Salah satu dinding candi ukiran Karmawibhangga di Borobudur (lantai 0 sudut tenggara) Sesuai dengan makna simbolis pada kaki candi, relief yang menghiasi dinding rak tersembunyi yang menggambarkan hukum karma. Deretan relief bukan cerita seri, tetapi dalam bingkai setiap menggambarkan suatu cerita yang mempunyai korelasi sebab akibat. Relief tidak hanya akan memberikan gambaran perbuatan tercela manusia disertai dengan hukuman yang akan diperoleh, namun juga manusia dan pahala perilaku yang baik. Secara keseluruhan, penggambaran kehidupan manusia dalam lingkaran lahir - hidup - mati (samsara) yang tidak pernah berakhir, dan oleh Buddhisme, rantai akan diakhiri untuk menuju kesempurnaan.
Lalitawistara
Ini
adalah gambaran sejarah Sang Buddha dalam deretan relief (tetapi bukan
sejarah lengkap) yang dimulai turunnya Sang Buddha dari surga Tusita,
dan berakhir dengan wejangan pertama di Taman Rusa dekat kota Banaras.

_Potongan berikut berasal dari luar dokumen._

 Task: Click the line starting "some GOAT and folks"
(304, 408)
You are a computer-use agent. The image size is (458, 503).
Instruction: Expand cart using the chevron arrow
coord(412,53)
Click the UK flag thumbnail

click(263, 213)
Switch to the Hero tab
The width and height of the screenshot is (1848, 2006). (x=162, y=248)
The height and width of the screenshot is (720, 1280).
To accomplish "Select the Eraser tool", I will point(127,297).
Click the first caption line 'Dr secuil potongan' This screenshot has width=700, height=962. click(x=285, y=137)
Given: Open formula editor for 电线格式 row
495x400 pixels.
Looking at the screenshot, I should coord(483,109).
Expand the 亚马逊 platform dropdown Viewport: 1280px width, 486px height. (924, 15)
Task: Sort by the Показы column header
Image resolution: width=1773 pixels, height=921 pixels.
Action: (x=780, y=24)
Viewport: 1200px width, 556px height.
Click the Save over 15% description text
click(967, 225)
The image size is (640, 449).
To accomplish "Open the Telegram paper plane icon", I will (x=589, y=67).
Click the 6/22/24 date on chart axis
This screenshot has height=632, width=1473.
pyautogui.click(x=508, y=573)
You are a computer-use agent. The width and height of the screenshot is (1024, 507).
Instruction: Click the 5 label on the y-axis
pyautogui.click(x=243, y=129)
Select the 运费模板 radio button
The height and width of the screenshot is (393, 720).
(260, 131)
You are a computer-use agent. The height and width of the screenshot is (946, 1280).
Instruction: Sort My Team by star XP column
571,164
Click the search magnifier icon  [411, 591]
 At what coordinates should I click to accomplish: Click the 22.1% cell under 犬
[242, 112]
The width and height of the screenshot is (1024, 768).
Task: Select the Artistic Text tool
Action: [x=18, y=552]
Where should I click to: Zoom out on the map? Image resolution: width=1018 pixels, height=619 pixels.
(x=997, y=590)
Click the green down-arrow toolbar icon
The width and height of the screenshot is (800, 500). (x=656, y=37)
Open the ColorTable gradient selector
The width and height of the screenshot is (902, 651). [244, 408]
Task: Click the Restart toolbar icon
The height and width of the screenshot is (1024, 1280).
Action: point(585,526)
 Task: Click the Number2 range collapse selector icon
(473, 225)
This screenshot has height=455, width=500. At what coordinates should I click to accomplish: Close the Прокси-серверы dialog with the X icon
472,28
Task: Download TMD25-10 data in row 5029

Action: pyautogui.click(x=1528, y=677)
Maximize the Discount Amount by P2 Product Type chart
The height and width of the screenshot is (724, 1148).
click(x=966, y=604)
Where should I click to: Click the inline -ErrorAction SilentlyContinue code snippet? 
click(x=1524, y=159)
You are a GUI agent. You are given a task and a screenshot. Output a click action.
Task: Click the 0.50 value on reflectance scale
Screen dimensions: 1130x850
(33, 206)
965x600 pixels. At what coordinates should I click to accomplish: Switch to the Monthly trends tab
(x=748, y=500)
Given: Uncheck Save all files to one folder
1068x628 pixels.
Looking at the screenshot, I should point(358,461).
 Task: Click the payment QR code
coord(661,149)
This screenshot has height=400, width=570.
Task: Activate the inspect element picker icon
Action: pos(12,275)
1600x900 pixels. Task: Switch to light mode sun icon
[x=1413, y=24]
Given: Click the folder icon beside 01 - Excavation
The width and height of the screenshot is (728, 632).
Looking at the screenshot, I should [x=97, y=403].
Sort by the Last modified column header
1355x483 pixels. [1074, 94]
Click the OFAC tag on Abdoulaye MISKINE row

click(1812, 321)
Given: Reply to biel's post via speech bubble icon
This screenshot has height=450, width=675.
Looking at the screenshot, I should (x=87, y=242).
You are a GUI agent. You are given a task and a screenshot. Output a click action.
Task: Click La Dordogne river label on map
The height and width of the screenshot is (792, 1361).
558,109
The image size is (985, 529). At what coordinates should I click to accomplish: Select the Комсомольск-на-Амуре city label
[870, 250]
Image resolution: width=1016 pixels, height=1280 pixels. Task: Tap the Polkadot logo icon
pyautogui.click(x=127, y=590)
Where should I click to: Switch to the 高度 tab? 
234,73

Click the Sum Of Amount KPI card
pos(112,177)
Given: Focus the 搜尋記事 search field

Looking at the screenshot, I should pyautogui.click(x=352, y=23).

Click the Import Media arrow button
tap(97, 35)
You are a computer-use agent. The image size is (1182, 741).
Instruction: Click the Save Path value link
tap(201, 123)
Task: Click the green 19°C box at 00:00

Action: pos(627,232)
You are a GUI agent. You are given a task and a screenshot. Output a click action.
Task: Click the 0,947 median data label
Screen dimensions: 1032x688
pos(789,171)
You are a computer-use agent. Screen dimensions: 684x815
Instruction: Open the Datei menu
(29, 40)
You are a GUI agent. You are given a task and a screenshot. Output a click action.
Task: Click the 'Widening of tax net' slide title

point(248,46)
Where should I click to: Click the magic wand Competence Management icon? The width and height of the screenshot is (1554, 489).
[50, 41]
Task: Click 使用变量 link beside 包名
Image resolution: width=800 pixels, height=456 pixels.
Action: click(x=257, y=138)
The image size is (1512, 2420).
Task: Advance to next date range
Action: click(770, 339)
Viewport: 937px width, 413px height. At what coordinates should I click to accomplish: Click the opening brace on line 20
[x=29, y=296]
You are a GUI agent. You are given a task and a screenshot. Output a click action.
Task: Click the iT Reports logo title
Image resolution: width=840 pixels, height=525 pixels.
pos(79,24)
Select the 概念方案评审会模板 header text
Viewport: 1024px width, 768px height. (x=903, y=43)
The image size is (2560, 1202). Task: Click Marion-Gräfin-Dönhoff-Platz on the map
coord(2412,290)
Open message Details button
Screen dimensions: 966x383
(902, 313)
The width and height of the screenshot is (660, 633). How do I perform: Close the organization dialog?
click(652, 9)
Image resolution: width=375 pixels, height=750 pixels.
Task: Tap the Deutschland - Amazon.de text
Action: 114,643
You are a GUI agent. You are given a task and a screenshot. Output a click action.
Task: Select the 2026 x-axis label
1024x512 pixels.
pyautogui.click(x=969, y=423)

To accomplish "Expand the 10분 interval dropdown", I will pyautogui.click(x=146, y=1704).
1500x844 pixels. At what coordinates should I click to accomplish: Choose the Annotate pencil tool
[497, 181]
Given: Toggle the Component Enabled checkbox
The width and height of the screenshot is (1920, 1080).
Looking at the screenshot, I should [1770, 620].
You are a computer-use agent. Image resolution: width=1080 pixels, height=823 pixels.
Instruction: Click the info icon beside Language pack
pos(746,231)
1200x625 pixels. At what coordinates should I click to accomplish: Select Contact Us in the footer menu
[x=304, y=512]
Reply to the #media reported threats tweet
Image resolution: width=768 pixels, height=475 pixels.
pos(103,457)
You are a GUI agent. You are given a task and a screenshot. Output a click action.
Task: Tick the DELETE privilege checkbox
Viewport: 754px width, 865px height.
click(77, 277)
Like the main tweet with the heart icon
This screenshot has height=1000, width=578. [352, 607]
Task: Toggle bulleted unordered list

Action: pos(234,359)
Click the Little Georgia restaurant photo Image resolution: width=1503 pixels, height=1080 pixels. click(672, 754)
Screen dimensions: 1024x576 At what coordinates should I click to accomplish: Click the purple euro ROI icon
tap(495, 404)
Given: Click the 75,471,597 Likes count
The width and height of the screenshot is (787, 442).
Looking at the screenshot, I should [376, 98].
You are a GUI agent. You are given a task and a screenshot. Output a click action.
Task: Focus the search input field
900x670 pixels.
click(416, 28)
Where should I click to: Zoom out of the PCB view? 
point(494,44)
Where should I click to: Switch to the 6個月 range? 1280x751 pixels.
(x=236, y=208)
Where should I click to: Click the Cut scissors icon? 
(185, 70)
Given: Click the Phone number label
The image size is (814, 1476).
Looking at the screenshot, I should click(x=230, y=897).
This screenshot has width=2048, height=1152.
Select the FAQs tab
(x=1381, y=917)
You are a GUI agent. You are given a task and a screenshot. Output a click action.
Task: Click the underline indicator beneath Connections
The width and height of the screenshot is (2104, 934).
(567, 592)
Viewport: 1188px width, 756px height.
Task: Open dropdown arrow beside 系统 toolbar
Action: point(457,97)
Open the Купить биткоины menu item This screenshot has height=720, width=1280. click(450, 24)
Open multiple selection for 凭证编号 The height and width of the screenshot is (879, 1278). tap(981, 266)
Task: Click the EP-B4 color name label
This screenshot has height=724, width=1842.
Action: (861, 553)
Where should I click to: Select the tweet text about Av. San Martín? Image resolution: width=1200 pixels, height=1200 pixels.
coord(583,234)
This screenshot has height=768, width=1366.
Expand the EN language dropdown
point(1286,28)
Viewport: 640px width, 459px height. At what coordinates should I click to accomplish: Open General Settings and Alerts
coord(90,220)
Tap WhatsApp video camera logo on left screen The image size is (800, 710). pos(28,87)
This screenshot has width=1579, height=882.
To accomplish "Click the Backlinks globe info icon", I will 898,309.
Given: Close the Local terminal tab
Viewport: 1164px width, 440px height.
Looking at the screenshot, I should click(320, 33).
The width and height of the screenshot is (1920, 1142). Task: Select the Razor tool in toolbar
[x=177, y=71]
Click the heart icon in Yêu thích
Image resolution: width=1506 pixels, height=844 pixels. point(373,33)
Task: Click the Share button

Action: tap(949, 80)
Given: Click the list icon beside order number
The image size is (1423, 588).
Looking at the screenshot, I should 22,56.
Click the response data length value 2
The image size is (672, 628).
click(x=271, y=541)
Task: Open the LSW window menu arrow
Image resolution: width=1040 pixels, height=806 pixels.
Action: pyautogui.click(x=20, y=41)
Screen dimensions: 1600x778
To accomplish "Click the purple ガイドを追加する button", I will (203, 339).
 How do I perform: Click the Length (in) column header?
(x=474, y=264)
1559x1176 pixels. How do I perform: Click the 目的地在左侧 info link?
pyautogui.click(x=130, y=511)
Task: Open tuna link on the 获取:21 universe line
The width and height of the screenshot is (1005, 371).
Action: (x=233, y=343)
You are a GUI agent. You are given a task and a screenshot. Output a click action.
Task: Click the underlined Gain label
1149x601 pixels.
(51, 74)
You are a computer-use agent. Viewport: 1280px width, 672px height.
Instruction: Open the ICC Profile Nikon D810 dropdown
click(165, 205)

Relief adalah deretan tangga di sisi selatan, setelah deretan relief melebihi total 27 frame mulai dari sisi timur tangga. Untuk-27
frame dijelaskan kegiatan, baik di surga dan di bumi, dalam persiapan
untuk menyambut kehadiran inkarnasi terakhir dari Bodhisattva sebagai
calon Buddha. Relief menggambarkan lahirnya Sang
Buddha di arcapada ini sebagai Pangeran Siddhartha, putra Raja dan Ratu
Maya dari Negeri Kapilawastu Suddhodana. Relief
adalah 120 frame, yang berakhir dengan wacana pertama, yang secara
simbolis dinyatakan sebagai Pemutaran Roda Dharma, ajaran Sang Buddha
disebut dharma yang juga berarti "hukum", sedangkan dharma dilambangkan
sebagai roda.
Jataka dan Awadana
Jataka adalah cerita tentang Sang Buddha sebelum dilahirkan sebagai Pangeran Siddhartha. Penonjolan isi adalah subyek pekerjaan baik, yang membedakan Bodhisattva dari makhluk lain. Memang, layanan koleksi / perbuatan baik merupakan tahapan persiapan dalam upaya untuk tingkat Buddha.
Sedangkan
Awadana, pada dasarnya mirip dengan Jataka tetapi pelakunya bukan
Bodhisattva, tetapi yang lain dan kisah-kisah yang dikumpulkan dalam
buku yang berarti perbuatan mulia kedewaan Diwyawadana, dan buku Awadana
Awadanasataka atau seratus cerita. Dalam relief
candi Borobudur Jataka dan awadana, diperlakukan sama, yang berarti
bahwa mereka berada di baris yang sama tanpa dibedakan. Himpunan
yang paling terkenal dari kehidupan Bodhisattva Jatakamala atau string
cerita Jataka, karya penyair Aryasura dan yang hidup di abad ke 4
Masehi.
Gandawyuha
Deretan
relief yang menghiasi dinding lorong ke-2, adalah cerita tentang
Sudhana yang mengembara tanpa lelah dalam usahanya untuk mencari
Kebenaran tertinggi. Penggambaran dalam 460 frame ini didasarkan pada kitab suci Buddha Mahayana yang berjudul Gandawyuha.
Tahapan pembangunan Borobudur
- Masa pembangunan Borobudur tidak diketahui pasti (diperkirakan antara 750 dan 850 M). Awalnya dibangun tata susun bertingkat. Sepertinya dirancang sebagai piramida berundak. tetapi kemudian diubah. Karena ada bukti tata letak apartemen dibongkar.
- Pondasi Borobudur diperlebar, ditambah dengan dua undak persegi dan satu undak lingkaran yang langsung diberikan stupa induk besar.
- Teras lingkaran dengan stupa utama besar dibongkar dan dihilangkan dan diganti dengan tiga lingkaran kereta api. Stupa dibangun di atas langkah-langkah ini dengan satu stupa besar di tengahnya.
- Ada perubahan kecil seperti membuat perubahan pada tangga dan relief lengkung atas pintu.